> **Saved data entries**
☆ ☆ ☆
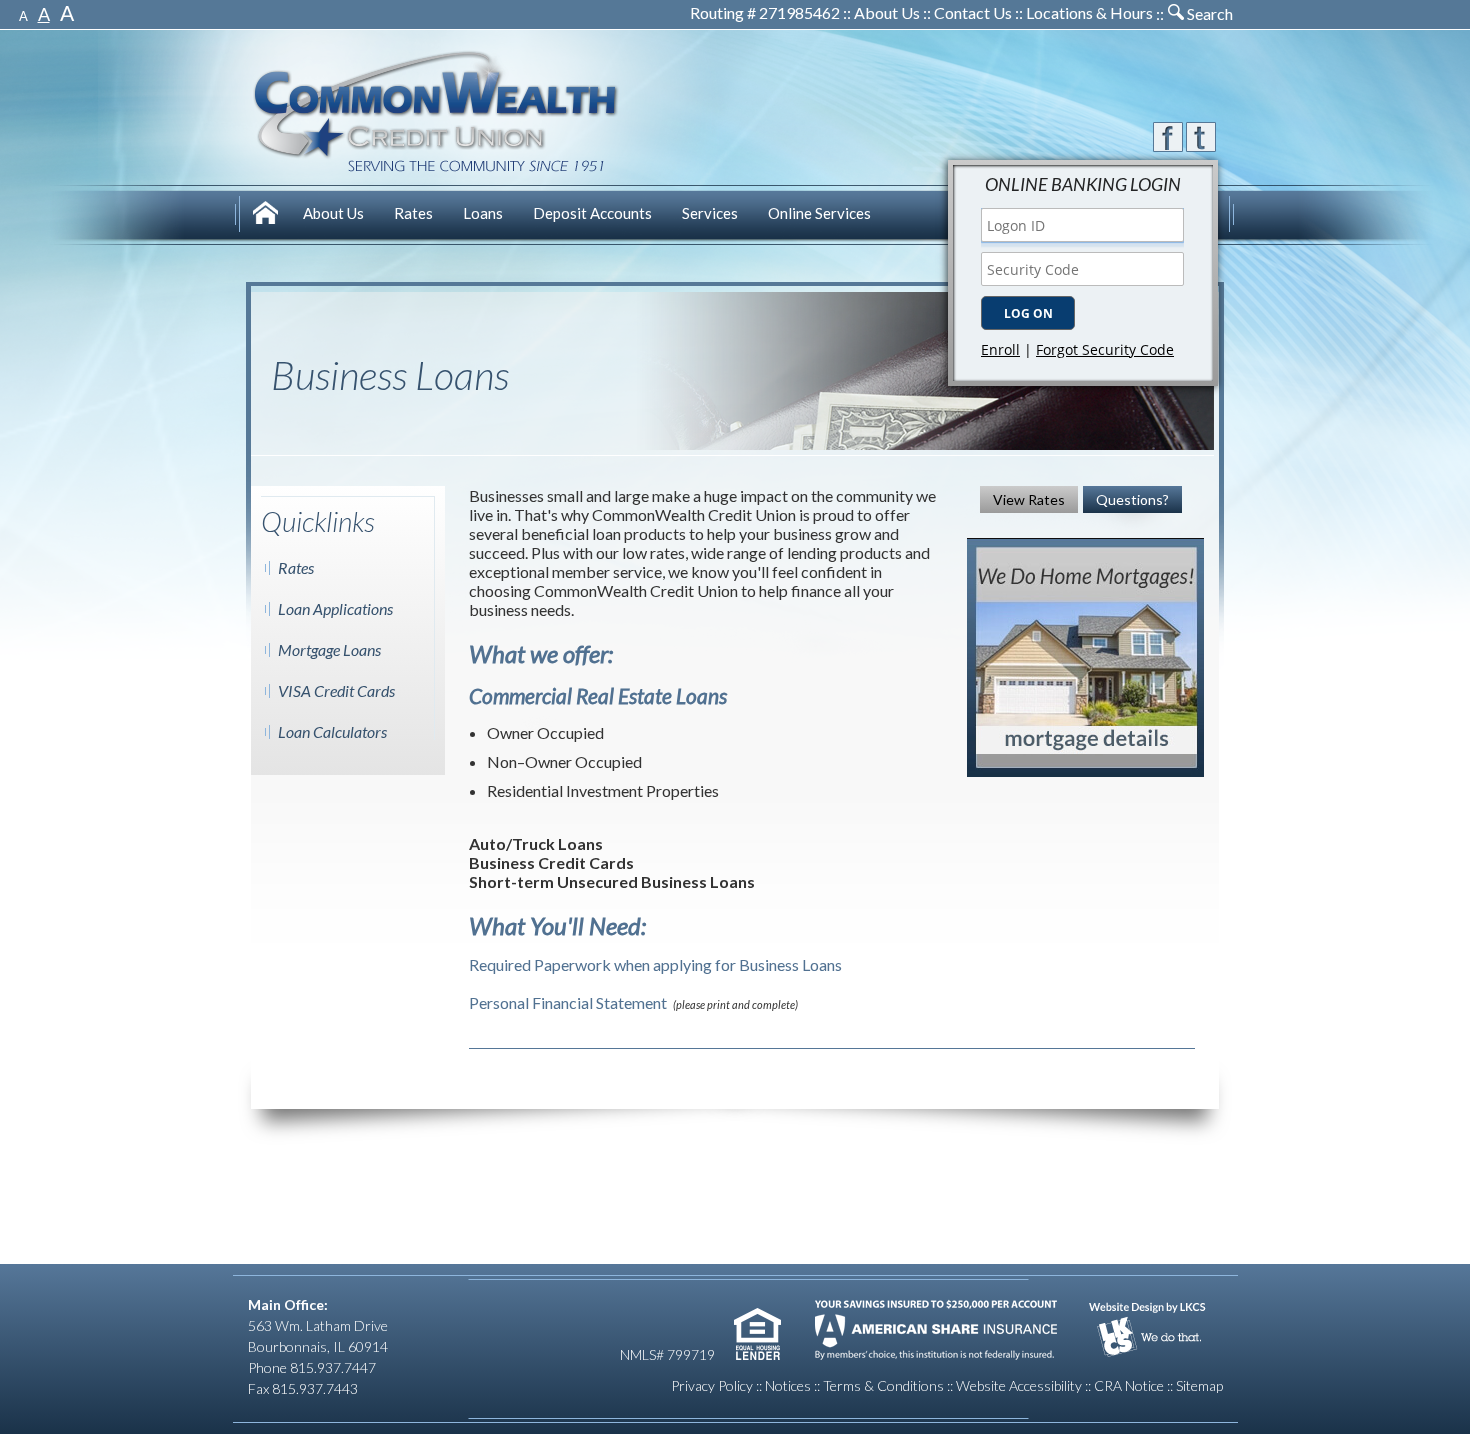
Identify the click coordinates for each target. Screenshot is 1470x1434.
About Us (887, 12)
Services (710, 213)
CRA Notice (1129, 1385)
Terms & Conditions (883, 1385)
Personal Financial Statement (568, 1002)
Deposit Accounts (592, 213)
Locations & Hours (1089, 12)
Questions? (1132, 499)
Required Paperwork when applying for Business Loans (655, 964)
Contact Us (973, 12)
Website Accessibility (1019, 1385)
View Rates (1029, 499)
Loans (483, 213)
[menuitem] (268, 215)
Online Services (819, 213)
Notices (788, 1385)
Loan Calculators (332, 731)
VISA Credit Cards (336, 690)
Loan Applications (335, 608)
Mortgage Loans (329, 649)
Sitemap (1199, 1385)
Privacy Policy (712, 1385)
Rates (413, 213)
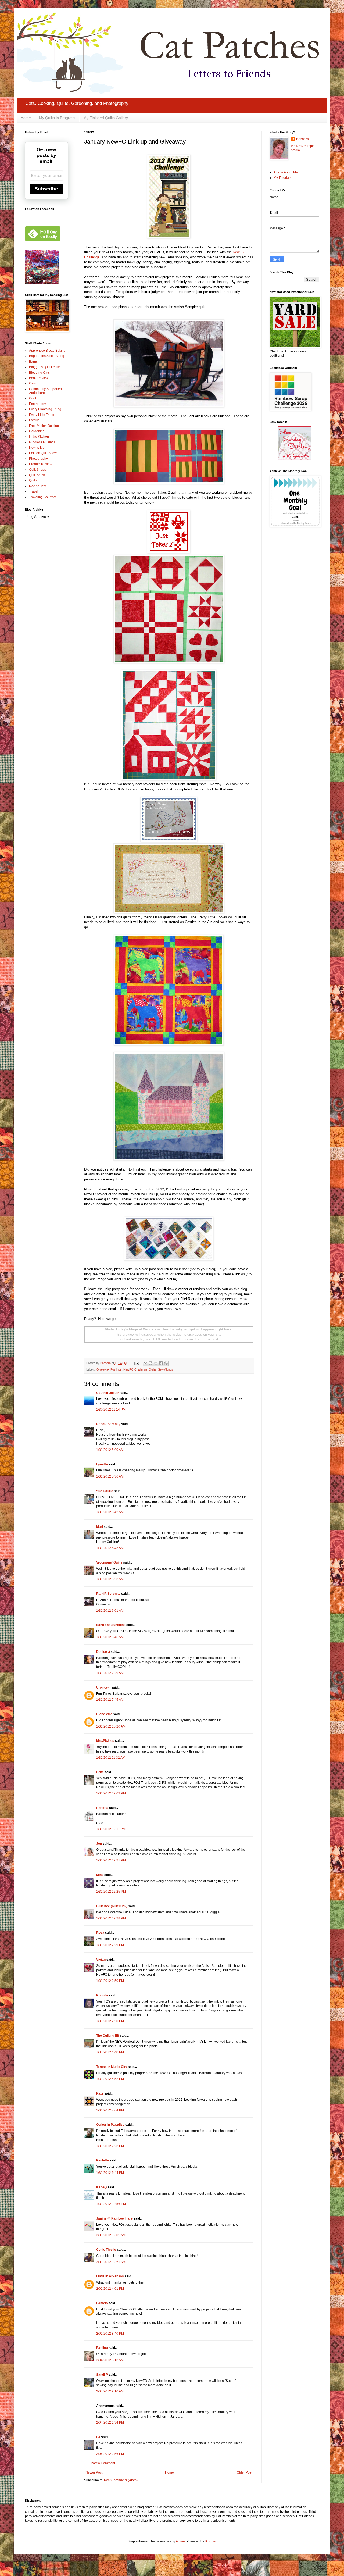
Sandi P (102, 2375)
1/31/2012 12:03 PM (111, 1793)
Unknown (103, 1687)
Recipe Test (37, 486)
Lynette (102, 1464)
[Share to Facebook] (160, 1363)
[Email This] (145, 1363)
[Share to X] (155, 1363)
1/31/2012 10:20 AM (111, 1726)
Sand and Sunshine (111, 1625)
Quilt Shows (37, 475)
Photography (38, 459)
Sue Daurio (104, 1491)
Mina (99, 1875)
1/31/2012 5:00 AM (110, 1450)
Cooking (35, 398)
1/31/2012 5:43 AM (110, 1548)
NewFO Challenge (135, 1369)
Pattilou (102, 2348)
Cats (32, 383)
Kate (99, 2093)
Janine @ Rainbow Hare (114, 2218)
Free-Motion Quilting (44, 426)
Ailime (180, 2541)
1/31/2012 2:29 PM (110, 1945)
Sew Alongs (165, 1369)
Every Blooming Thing (45, 409)
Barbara (302, 139)
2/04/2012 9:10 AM (110, 2391)
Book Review (38, 378)
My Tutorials (282, 178)
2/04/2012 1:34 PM (110, 2422)
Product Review (40, 464)
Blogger (210, 2541)
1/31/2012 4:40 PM (110, 2052)
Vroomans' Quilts (109, 1562)
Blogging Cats (39, 372)
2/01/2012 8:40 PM (110, 2333)
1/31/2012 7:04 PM (110, 2110)
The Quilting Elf (107, 2036)
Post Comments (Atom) (121, 2480)
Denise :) (103, 1652)
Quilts (152, 1369)
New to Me (37, 447)
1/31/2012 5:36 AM (110, 1476)
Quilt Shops (37, 470)
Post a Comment (103, 2463)
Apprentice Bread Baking (47, 350)
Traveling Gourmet (42, 497)
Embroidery (37, 404)
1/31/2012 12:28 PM (111, 1918)
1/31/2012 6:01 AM (110, 1610)
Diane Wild (104, 1714)
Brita (100, 1772)
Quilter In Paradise (110, 2125)
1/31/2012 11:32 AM (110, 1758)
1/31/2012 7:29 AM (110, 1673)
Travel (33, 491)
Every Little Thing (41, 415)
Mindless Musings (42, 442)
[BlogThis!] (150, 1363)
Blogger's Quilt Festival (45, 367)
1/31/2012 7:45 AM (110, 1699)
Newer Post (93, 2472)
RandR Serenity (108, 1424)
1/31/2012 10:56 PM (111, 2204)
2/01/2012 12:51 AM (111, 2262)
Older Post (244, 2472)
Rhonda (102, 1995)
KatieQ (101, 2187)
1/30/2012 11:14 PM (111, 1409)
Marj (99, 1527)
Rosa (100, 1933)
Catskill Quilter (107, 1393)
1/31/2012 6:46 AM (110, 1637)
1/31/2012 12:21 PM (111, 1860)
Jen (99, 1844)
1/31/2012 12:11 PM (111, 1829)
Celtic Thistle (106, 2250)
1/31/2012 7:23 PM (110, 2146)
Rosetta (102, 1808)
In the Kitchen (39, 436)
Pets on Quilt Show (43, 453)
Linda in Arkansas (110, 2276)
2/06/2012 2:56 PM (110, 2454)
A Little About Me (286, 172)
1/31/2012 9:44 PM (110, 2173)
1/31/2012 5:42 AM (110, 1512)
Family (34, 420)
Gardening (37, 431)
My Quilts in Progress (57, 118)
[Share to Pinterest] (166, 1363)
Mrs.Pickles (105, 1741)
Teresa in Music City (111, 2067)
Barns (33, 361)
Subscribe (46, 188)
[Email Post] (136, 1363)
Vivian (101, 1959)
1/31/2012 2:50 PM (110, 1981)
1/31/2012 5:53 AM (110, 1579)
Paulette (102, 2160)
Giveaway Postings (109, 1369)
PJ (98, 2437)
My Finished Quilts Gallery (105, 118)
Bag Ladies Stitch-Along (46, 356)
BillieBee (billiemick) (111, 1906)
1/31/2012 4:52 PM (110, 2079)
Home (26, 118)
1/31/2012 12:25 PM (111, 1891)
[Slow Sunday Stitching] (294, 459)
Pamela (102, 2303)
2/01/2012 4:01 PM (110, 2288)
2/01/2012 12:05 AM (111, 2235)
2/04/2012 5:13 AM (110, 2360)
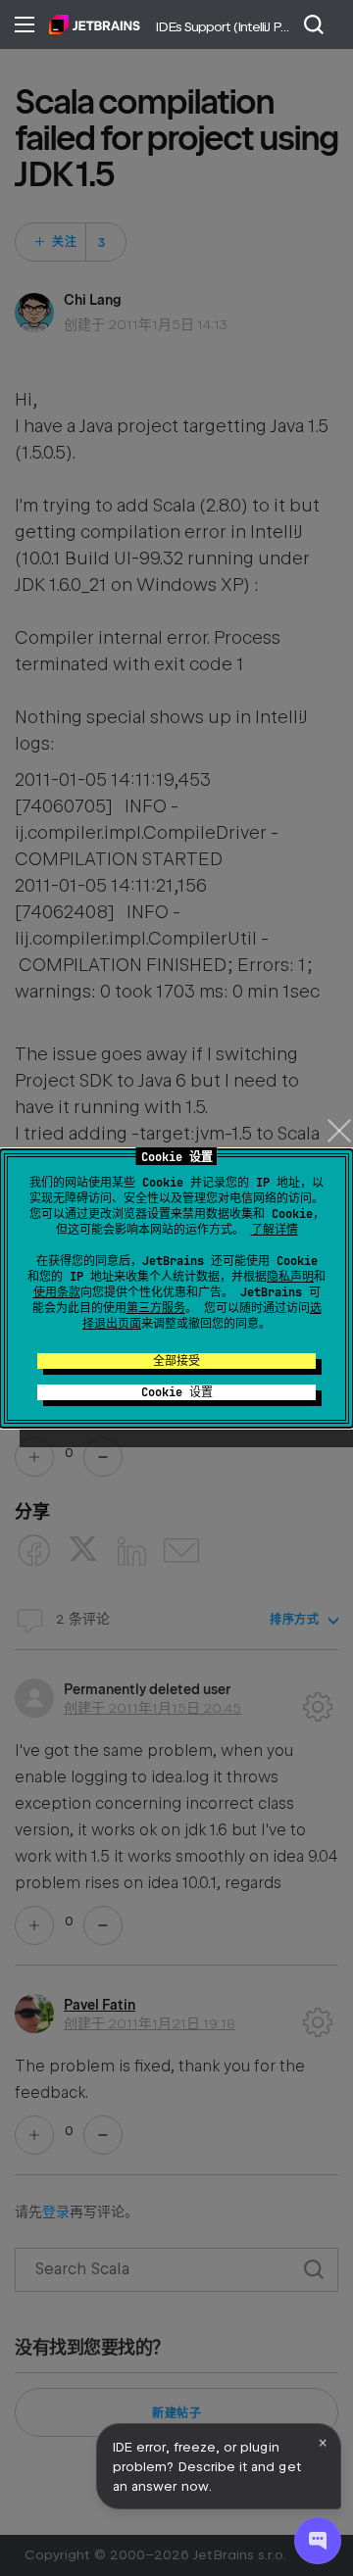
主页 (94, 24)
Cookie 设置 (177, 1392)
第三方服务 (155, 1308)
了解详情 (274, 1230)
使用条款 (56, 1292)
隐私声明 (290, 1277)
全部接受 (176, 1361)
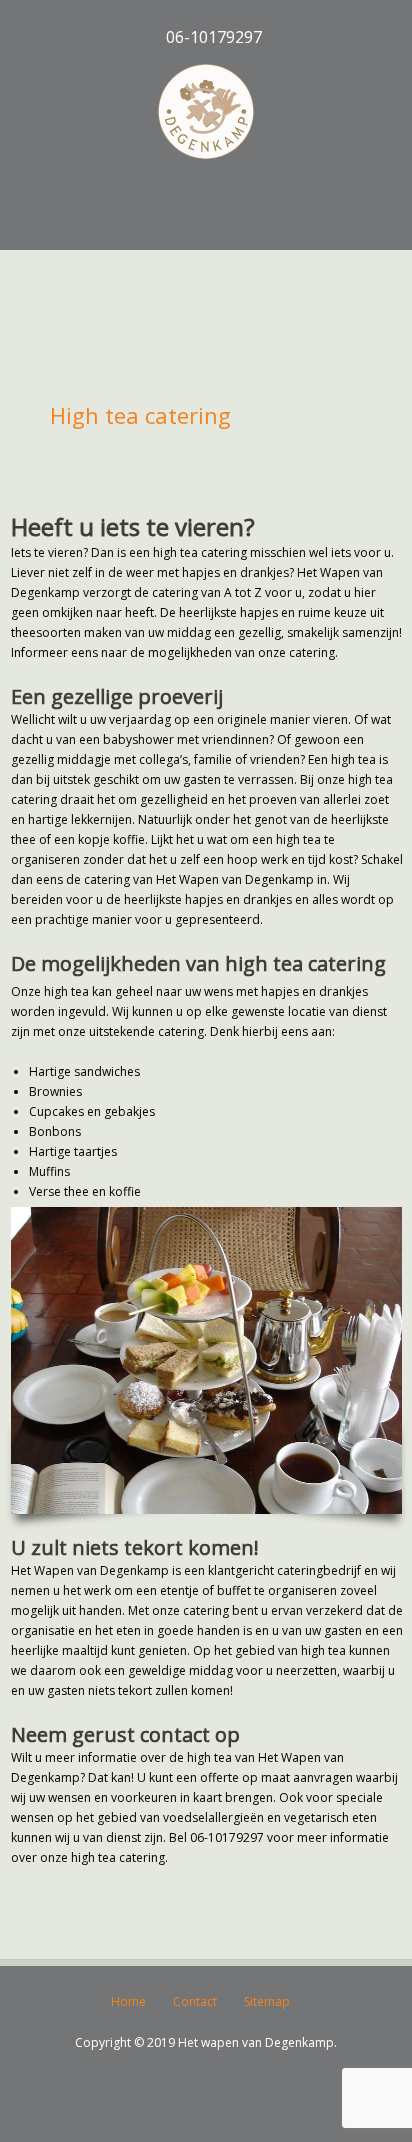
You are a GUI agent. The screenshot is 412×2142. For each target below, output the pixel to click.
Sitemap (267, 2001)
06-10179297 (212, 37)
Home (128, 2001)
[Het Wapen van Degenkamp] (206, 112)
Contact (195, 2001)
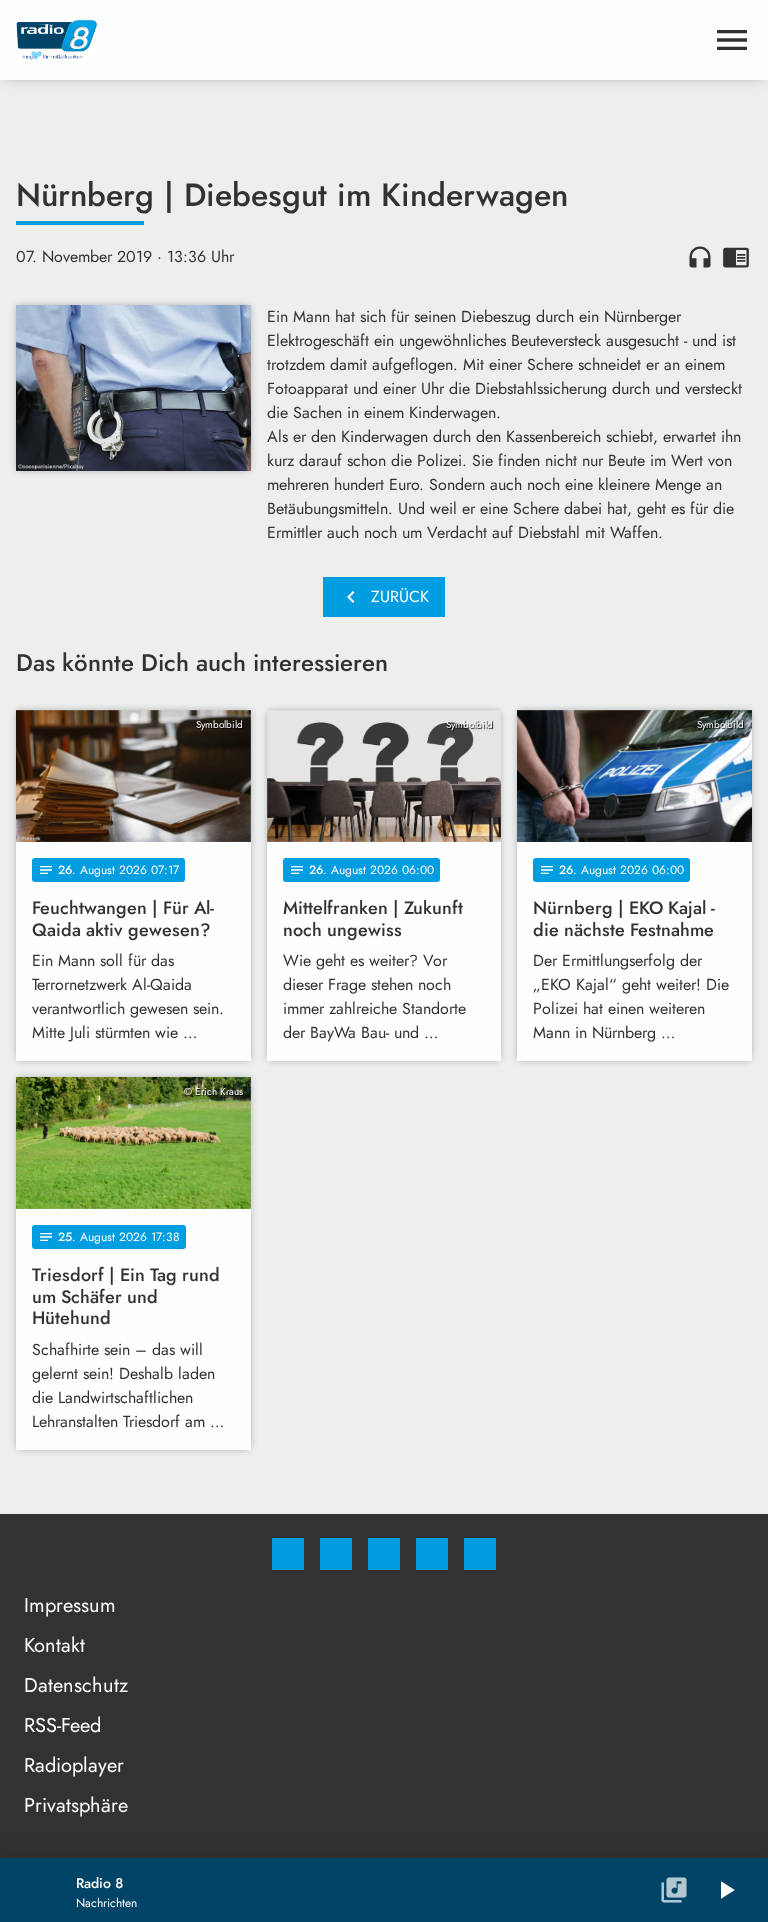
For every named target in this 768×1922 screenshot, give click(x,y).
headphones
☆ ☆ ☆
> **TO DO**
Without the pictures, give every line above again exactly.

> **YOUR SOLUTION**
Identify the click coordinates for each target. Screenshot is 1470x1434.
About Us (887, 12)
Services (710, 213)
CRA Notice (1129, 1385)
Terms & Conditions (883, 1385)
Personal Financial Statement (568, 1002)
Deposit Accounts (592, 213)
Locations & Hours (1089, 12)
Questions? (1132, 499)
Required Paperwork when applying for Business Loans (655, 964)
Contact Us (973, 12)
Website Accessibility (1019, 1385)
View Rates (1029, 499)
Loans (483, 213)
[menuitem] (268, 215)
Online Services (819, 213)
Notices (788, 1385)
Loan Calculators (332, 731)
VISA Credit Cards (336, 690)
Loan Applications (335, 608)
Mortgage Loans (329, 649)
Sitemap (1199, 1385)
Privacy Policy (712, 1385)
Rates (413, 213)
Sandi P (102, 2375)
1/31/2012 12:03 PM (111, 1793)
Unknown (103, 1687)
Recipe Test (37, 486)
Lynette (102, 1464)
[Share to Facebook] (160, 1363)
[Email This] (145, 1363)
[Share to X] (155, 1363)
1/31/2012 10:20 AM (111, 1726)
Sand and Sunshine (111, 1625)
Quilt Shows (37, 475)
Photography (38, 459)
Sue Daurio (104, 1491)
Mina (99, 1875)
1/31/2012 5:00 AM (110, 1450)
Cooking (35, 398)
1/31/2012 5:43 AM (110, 1548)
NewFO Challenge (135, 1369)
Pattilou (102, 2348)
Cats (32, 383)
Kate (99, 2093)
Janine @ Rainbow Hare (114, 2218)
Free-Motion Quilting (44, 426)
Ailime (180, 2541)
1/31/2012 2:29 PM (110, 1945)
Sew Alongs (165, 1369)
Every Blooming Thing (45, 409)
Barbara (302, 139)
2/04/2012 9:10 AM (110, 2391)
Book Review (38, 378)
My Tutorials (282, 178)
2/04/2012 1:34 PM (110, 2422)
Product Review (40, 464)
Blogger (210, 2541)
1/31/2012 4:40 PM (110, 2052)
Vroomans' Quilts (109, 1562)
Blogging Cats (39, 372)
2/01/2012 8:40 PM (110, 2333)
1/31/2012 7:04 PM (110, 2110)
The Quilting Elf (107, 2036)
Post Comments (Atom) (121, 2480)
Denise :) (103, 1652)
Quilts (152, 1369)
New to Me (37, 447)
1/31/2012 5:36 AM (110, 1476)
Quilt Shops (37, 470)
Post a Comment (103, 2463)
Apprentice Bread Baking (47, 350)
Traveling Gourmet (42, 497)
Embroidery (37, 404)
1/31/2012 12:28 PM (111, 1918)
1/31/2012 6:01 AM (110, 1610)
Diane Wild (104, 1714)
Brita (100, 1772)
Quilter In Paradise (110, 2125)
1/31/2012 11:32 AM (110, 1758)
1/31/2012 7:29 AM (110, 1673)
Travel (33, 491)
Every Little Thing (41, 415)
Mindless Musings (42, 442)
[BlogThis!] (150, 1363)
Blogger's Quilt Festival (45, 367)
1/31/2012 7:45 AM (110, 1699)
Newer Post (93, 2472)
RandR Serenity (108, 1424)
1/31/2012 10:56 PM (111, 2204)
2/01/2012 12:51 AM (111, 2262)
Older Post (244, 2472)
Rhonda (102, 1995)
KatieQ (101, 2187)
1/30/2012 11:14 PM (111, 1409)
Marj (99, 1527)
Rosa (100, 1933)
Catskill Quilter (107, 1393)
1/31/2012 6:46 AM (110, 1637)
1/31/2012 12:21 PM (111, 1860)
Jen (99, 1844)
1/31/2012 12:11 PM (111, 1829)
Celtic Thistle (106, 2250)
1/31/2012 7:23 PM (110, 2146)
Rosetta (102, 1808)
In the Kitchen (39, 436)
Pets on Quilt Show (43, 453)
Linda in Arkansas (110, 2276)
2/06/2012 2:56 PM (110, 2454)
A Little About Me (286, 172)
1/31/2012 9:44 PM (110, 2173)
1/31/2012 5:42 AM (110, 1512)
Family (34, 420)
Gardening (37, 431)
My Quilts in Progress (57, 118)
[Share to Pinterest] (166, 1363)
Mrs.Pickles (105, 1741)
Teresa in Music City (111, 2067)
Barns (33, 361)
Subscribe (46, 188)
[Email Post] (136, 1363)
Vivian (101, 1959)
1/31/2012 2:50 PM (110, 1981)
1/31/2012 5:53 AM (110, 1579)
Paulette (102, 2160)
Giveaway Postings (109, 1369)
PJ (98, 2437)
My Finished Quilts Gallery (105, 118)
Bag Ladies Stitch-Along (46, 356)
BillieBee (billiemick) (111, 1906)
1/31/2012 4:52 PM (110, 2079)
Home (26, 118)
1/31/2012 12:25 PM (111, 1891)
[Slow Sunday Stitching] (294, 459)
Pamela (102, 2303)
2/01/2012 4:01 PM (110, 2288)
2/01/2012 12:05 AM (111, 2235)
2/04/2012 5:13 AM (110, 2360)
主页 (94, 24)
Cookie 设置 (177, 1392)
第三方服务 (155, 1308)
了解详情 (274, 1230)
使用条款 (56, 1292)
隐私声明 (290, 1277)
全部接受 (176, 1361)
You are a GUI agent. The screenshot is 412×2142. For each target below, output the pixel to click.
Sitemap (267, 2001)
06-10179297 (212, 37)
Home (128, 2001)
[Het Wapen van Degenkamp] (206, 112)
Contact (195, 2001)
For every named target in this 768×1922 screenshot, give click(x,y).
headphones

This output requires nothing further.